> _ASSIGNED TASK_: Repeat exactly the lines that begin at the one containing "Where should I" and end at the final line of the records; include no pictures and nothing else.

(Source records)
=== Begin Enclosure ===

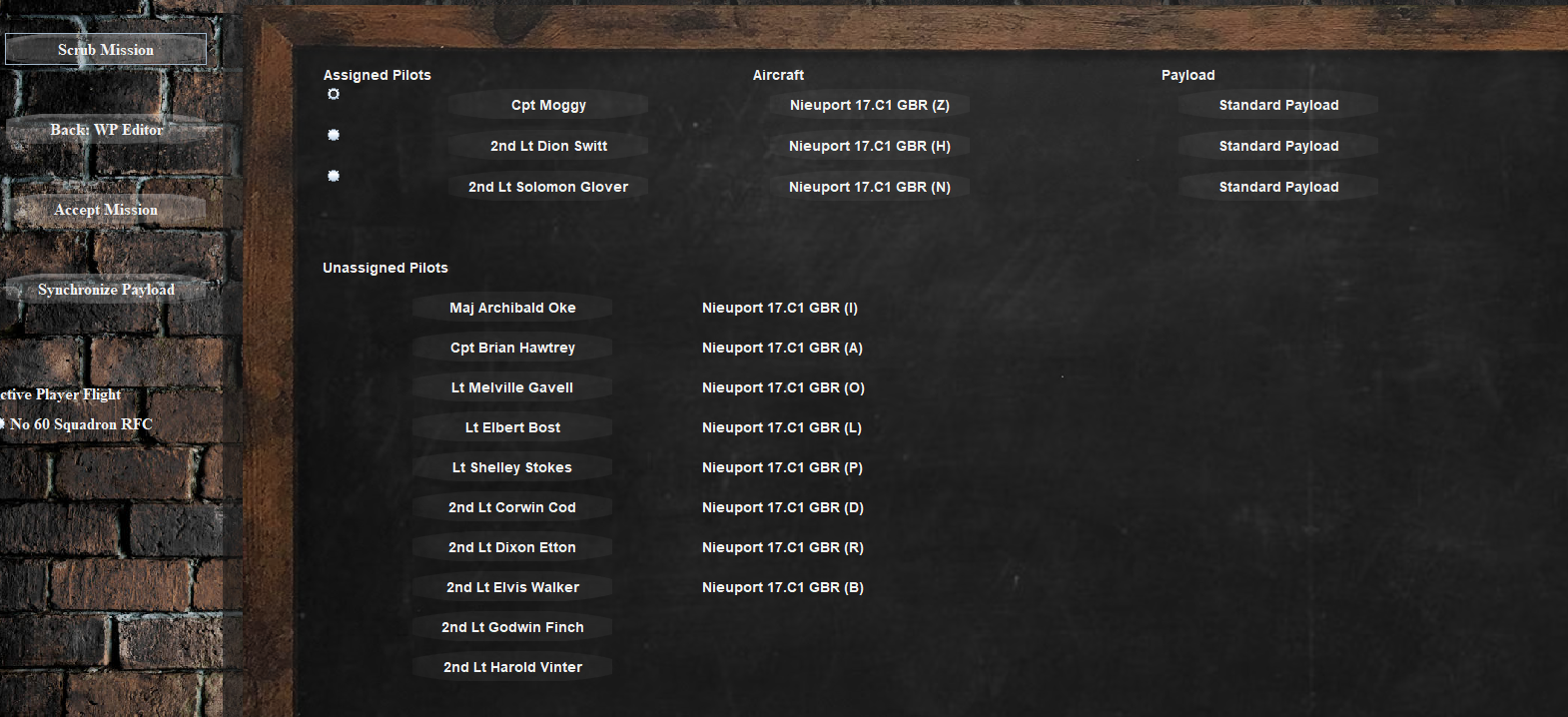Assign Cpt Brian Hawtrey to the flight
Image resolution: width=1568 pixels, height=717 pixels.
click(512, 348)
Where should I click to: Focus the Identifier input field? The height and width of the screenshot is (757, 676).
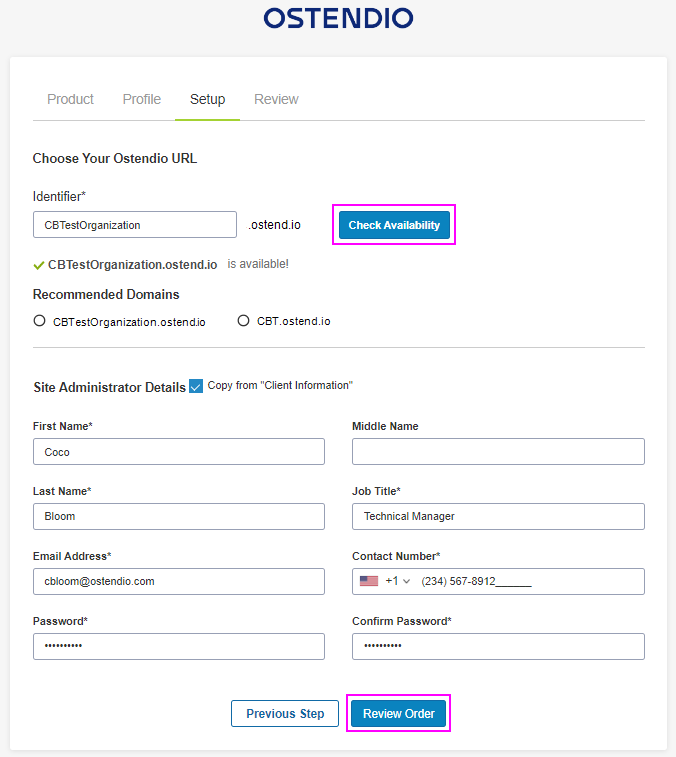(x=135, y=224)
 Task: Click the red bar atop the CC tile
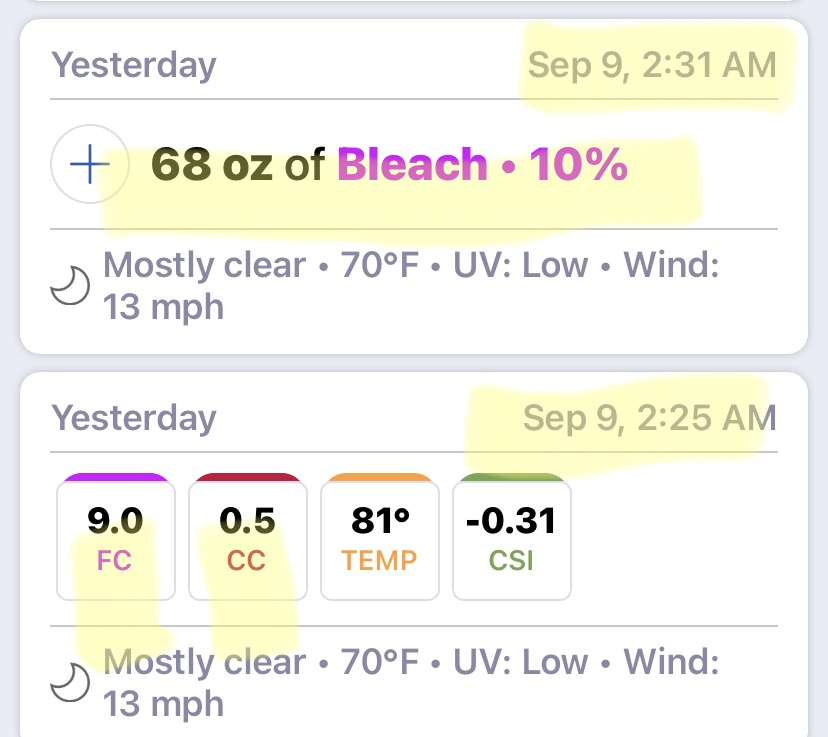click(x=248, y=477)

=== End Enclosure ===

> _TASK RESPONSE_:
Where should I click to: Focus the Identifier input field? The height and width of the screenshot is (757, 676).
(x=135, y=224)
 Task: Click the red bar atop the CC tile
click(x=248, y=477)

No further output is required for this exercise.